The Kundasang War Memorial () is a memorial located in Kundasang in the Malaysian state of Sabah, which is dedicated to the British and Australian soldiers who died in the Sandakan POW camp during their death marches to Ranau. Besides that, it also recognises the suffering and sacrifice of the native population of Sabah.

Location 
The memorial is located in the small town of Kundasang, about  from the state capital of Kota Kinabalu.

Background 

The establishment of the memorial can be traced back to Major G.S. Carter DSO, a New Zealand war veteran and employee of the Shell Oil Co. (Borneo), who gave the ideas for the construction of the memorial in 1962. The construction was later led by Mr. JC Robinson who is a local architect. However, due to insufficient revenue for upgrading as the memorial covers a large area, it fell into disrepair even though the Sabah state government injected some funds in 1995.

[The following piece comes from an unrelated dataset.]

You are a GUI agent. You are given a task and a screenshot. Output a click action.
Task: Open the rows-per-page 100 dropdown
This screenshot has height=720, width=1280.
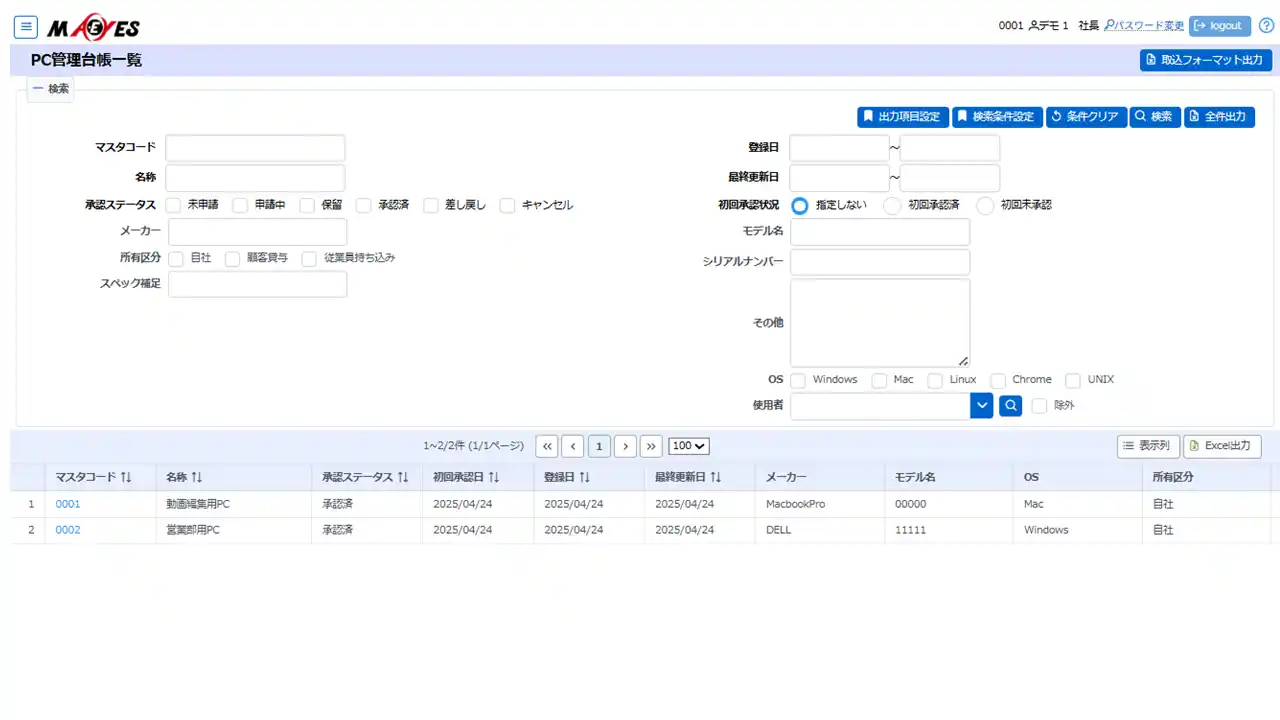point(688,446)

In 2005, a Thai living in Malaysia, Mr. Sevee Charuruks from Kota Kinabalu, undertook the restoration as a private retirement project. In subsequent years, the Australian government was also involved in several contributions to the further restoration. Such as the contribution of 120,000 MYR for the fencing of the plot, MYR350,000 for the Australian Memorial Hall (which serves the screening of documentaries), MYR120,000 in the demolition and reconstruction of the concrete wall in the Contemplation Garden and another MYR14,000 for the construction of the Confrontation Memorial.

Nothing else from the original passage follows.